Goal of the exercise:
In the material below, reproduce verbatim every line between the one containing "Click the 1 open alert timeline entry" and the one containing "Action: click(45, 353)", inclusive.

[Target position records]
>> start

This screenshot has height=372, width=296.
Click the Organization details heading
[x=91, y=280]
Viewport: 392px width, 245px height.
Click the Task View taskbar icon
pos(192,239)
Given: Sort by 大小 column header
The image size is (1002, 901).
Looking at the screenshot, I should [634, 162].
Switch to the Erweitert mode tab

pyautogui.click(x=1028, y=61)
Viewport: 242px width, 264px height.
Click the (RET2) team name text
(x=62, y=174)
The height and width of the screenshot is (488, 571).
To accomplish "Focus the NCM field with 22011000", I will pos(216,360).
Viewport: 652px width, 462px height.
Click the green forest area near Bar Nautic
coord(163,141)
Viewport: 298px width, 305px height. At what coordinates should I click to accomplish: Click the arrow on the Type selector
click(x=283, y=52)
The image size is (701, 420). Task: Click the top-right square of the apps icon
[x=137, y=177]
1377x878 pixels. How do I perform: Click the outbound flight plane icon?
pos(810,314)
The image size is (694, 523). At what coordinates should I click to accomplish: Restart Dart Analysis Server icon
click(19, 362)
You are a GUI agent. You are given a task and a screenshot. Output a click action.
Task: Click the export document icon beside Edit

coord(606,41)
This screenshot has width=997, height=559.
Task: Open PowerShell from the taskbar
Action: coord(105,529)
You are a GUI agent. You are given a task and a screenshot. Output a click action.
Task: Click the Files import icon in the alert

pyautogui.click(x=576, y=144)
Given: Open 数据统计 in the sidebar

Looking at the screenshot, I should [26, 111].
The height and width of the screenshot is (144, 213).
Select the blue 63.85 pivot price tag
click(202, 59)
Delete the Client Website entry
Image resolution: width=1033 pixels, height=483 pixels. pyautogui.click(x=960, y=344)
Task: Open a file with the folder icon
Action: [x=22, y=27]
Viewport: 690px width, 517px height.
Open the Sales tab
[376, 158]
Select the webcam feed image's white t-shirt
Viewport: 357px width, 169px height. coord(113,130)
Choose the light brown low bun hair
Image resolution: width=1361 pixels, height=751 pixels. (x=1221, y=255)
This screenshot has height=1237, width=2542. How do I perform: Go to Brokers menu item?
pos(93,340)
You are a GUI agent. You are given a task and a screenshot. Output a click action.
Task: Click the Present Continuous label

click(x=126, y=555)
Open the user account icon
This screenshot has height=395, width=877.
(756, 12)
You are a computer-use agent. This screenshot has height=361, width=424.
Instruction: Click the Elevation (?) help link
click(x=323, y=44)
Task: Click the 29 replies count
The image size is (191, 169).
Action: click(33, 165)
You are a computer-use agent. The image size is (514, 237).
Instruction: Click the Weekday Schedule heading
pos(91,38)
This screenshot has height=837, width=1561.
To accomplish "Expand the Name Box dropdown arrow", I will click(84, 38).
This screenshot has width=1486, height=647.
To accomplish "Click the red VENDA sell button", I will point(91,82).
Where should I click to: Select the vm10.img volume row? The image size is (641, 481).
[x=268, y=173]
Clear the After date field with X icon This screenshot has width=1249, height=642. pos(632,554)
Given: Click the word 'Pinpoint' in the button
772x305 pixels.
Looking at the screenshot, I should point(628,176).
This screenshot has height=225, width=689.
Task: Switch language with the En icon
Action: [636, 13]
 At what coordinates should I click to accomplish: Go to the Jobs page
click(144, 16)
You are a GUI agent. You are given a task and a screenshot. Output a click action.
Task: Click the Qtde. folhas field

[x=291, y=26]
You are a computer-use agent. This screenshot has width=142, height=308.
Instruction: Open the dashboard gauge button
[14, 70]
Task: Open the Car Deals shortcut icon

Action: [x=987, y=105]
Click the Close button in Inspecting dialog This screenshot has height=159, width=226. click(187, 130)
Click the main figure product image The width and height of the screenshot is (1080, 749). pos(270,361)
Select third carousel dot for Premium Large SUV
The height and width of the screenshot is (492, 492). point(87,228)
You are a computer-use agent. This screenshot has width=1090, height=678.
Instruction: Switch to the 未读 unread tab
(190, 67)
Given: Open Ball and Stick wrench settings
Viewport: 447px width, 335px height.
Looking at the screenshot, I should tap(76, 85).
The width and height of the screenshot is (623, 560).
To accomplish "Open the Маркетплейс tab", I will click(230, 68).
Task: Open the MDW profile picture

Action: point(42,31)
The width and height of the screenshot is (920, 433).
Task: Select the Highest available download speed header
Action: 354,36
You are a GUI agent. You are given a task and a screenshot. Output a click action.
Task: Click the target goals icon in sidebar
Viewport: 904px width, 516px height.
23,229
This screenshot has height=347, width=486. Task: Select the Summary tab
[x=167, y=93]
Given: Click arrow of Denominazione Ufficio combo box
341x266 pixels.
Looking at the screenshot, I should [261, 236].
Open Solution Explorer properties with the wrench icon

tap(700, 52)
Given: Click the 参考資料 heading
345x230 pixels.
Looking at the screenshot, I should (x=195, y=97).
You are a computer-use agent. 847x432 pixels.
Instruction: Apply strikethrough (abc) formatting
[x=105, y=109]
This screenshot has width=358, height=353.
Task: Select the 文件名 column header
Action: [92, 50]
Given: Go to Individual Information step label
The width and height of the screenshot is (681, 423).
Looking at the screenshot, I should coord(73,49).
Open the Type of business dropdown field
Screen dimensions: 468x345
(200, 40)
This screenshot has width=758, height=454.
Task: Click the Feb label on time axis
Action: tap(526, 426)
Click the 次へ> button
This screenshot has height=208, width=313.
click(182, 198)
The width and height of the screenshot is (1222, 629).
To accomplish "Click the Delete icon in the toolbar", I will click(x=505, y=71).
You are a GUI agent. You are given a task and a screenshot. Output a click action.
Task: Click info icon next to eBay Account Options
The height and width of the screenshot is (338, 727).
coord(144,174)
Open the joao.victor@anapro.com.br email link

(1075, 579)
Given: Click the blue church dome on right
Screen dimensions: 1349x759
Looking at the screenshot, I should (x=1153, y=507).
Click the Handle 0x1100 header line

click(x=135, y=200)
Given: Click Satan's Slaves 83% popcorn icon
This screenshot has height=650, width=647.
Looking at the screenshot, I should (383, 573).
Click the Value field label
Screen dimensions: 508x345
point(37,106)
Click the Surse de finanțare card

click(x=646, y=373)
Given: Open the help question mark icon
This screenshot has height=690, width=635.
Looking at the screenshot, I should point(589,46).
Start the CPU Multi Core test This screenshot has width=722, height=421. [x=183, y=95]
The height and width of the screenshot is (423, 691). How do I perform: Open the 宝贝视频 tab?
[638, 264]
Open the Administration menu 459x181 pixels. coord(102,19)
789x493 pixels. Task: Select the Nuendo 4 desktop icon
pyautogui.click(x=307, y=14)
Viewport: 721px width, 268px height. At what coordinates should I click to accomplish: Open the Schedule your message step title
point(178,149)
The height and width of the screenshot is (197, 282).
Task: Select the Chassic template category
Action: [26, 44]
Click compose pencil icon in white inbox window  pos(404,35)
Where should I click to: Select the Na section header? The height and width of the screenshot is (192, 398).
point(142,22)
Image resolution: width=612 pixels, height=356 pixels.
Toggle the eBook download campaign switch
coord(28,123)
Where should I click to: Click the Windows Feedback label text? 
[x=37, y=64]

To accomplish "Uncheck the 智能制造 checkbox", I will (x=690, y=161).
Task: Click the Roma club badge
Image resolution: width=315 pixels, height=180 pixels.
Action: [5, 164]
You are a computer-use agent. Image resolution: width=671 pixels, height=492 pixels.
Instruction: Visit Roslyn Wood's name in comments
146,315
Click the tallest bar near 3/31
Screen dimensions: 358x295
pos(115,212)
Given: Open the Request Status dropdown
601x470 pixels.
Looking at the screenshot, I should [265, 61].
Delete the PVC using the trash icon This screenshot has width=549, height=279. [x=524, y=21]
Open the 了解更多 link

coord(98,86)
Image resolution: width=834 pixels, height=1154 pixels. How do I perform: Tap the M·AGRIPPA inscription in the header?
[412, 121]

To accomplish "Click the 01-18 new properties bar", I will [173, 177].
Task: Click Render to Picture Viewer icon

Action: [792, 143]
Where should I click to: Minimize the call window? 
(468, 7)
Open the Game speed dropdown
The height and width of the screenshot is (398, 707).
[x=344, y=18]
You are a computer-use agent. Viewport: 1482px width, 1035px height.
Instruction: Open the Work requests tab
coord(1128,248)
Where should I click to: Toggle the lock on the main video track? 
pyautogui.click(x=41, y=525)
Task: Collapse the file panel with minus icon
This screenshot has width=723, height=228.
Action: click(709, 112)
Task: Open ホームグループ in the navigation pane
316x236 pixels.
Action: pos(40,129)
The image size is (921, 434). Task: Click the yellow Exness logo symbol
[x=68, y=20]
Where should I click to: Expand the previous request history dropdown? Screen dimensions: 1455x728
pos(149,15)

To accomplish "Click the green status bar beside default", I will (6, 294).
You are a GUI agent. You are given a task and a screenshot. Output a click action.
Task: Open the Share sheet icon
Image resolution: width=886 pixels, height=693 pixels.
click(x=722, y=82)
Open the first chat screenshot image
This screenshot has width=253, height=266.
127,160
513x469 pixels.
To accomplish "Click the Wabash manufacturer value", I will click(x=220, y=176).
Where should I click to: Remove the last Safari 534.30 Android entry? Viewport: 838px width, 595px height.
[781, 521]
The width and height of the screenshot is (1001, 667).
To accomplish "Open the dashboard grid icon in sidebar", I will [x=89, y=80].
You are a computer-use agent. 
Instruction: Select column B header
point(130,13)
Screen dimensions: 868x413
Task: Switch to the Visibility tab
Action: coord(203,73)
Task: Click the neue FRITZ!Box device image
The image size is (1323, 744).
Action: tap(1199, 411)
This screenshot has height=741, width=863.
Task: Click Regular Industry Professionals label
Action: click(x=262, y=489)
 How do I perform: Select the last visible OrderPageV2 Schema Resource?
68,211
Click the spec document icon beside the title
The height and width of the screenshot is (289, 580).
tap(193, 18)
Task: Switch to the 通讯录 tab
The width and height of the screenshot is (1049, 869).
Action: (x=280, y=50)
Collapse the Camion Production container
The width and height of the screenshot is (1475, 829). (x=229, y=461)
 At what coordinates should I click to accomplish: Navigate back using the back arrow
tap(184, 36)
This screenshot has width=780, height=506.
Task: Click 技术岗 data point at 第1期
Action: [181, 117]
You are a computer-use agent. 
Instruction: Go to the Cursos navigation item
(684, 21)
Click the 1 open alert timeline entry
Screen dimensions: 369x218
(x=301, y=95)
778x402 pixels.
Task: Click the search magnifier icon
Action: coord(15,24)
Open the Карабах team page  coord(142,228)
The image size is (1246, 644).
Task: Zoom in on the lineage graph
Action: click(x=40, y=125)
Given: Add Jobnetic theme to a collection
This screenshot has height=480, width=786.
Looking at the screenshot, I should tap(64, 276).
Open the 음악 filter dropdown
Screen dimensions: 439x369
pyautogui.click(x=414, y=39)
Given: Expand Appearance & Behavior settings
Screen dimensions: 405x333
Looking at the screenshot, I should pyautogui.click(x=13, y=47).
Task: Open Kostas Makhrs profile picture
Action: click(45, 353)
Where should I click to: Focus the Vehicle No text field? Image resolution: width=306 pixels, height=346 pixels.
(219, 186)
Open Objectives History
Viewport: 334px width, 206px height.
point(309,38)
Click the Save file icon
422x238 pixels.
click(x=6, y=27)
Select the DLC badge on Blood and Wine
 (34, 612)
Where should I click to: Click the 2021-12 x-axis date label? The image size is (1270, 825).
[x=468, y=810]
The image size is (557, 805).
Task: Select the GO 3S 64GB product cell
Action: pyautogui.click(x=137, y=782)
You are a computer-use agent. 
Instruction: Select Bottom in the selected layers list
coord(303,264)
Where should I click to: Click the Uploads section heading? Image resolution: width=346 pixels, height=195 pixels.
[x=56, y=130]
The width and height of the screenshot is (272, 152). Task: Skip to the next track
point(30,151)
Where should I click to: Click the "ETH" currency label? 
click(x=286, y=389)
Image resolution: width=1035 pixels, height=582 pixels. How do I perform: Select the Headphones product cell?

>> end

Response to this task:
Click the 1 open alert timeline entry
Screen dimensions: 369x218
(x=301, y=95)
778x402 pixels.
Task: Click the search magnifier icon
Action: coord(15,24)
Open the Карабах team page  coord(142,228)
The image size is (1246, 644).
Task: Zoom in on the lineage graph
Action: click(x=40, y=125)
Given: Add Jobnetic theme to a collection
This screenshot has height=480, width=786.
Looking at the screenshot, I should tap(64, 276).
Open the 음악 filter dropdown
Screen dimensions: 439x369
pyautogui.click(x=414, y=39)
Given: Expand Appearance & Behavior settings
Screen dimensions: 405x333
Looking at the screenshot, I should pyautogui.click(x=13, y=47).
Task: Open Kostas Makhrs profile picture
Action: click(45, 353)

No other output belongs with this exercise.